Crough Patrick (a mountain) is an important site of pilgrimage in County Mayo, Ireland.

This St Patrick’s Day (17 March) we celebrate the Irish Sisters of Saint Joseph who have been part of the story of the Congregation since its beginnings.

As early as 1871 there were 78 Irish Sisters in the group of 137 Josephites. Some of these Irish women immigrated to Australia with their families and others travelled alone.

Then in 1874, following Mary MacKillop’s visit to Rome to seek approval for her fledgling Congregation, she travelled on to Ireland where she stayed for three months. Mary visited a number of religious congregations, explored the Irish National school system and talked wherever she could about the needs in Australia.

Irish Sisters at Newmarket, Co. Cork, Ireland in 2016.

In October 1874, Mary left Dublin to return to Australia with 15 young Irish women who were to join her in her mission in Australia. From this time a strong link with Ireland was forged and continues to grow.

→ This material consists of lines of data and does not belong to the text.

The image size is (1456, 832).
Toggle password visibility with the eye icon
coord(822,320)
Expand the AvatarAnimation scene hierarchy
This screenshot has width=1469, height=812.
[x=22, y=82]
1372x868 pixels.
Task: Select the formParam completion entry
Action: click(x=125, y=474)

Over the history of the Josephite Congregation, the vision of Mother Mary MacKillop inspired many Irish girls. Some as young as 14 left their homes, never to see family or country again. All of them positively influenced the development of peoples in Australia, New Zealand and in later years  Peru.

Altogether, over 840 Irish young women have left Ireland and joined the Congregation.

In the late 1990s, the decision was made to support Irish-born Sisters to return to Ireland for retirement and/or ministry. These sisters had ministered in Australia/New Zealand/Peru on average 40 years.

The Sisters of Saint Joseph give thanks for the many Irish Sisters who left their homeland to serve the Church in Australia and Aotearoa New Zealand. Those of us with Irish ancestry celebrate St Patrick’s love and care for the Irish people and the faith that has been handed down to us.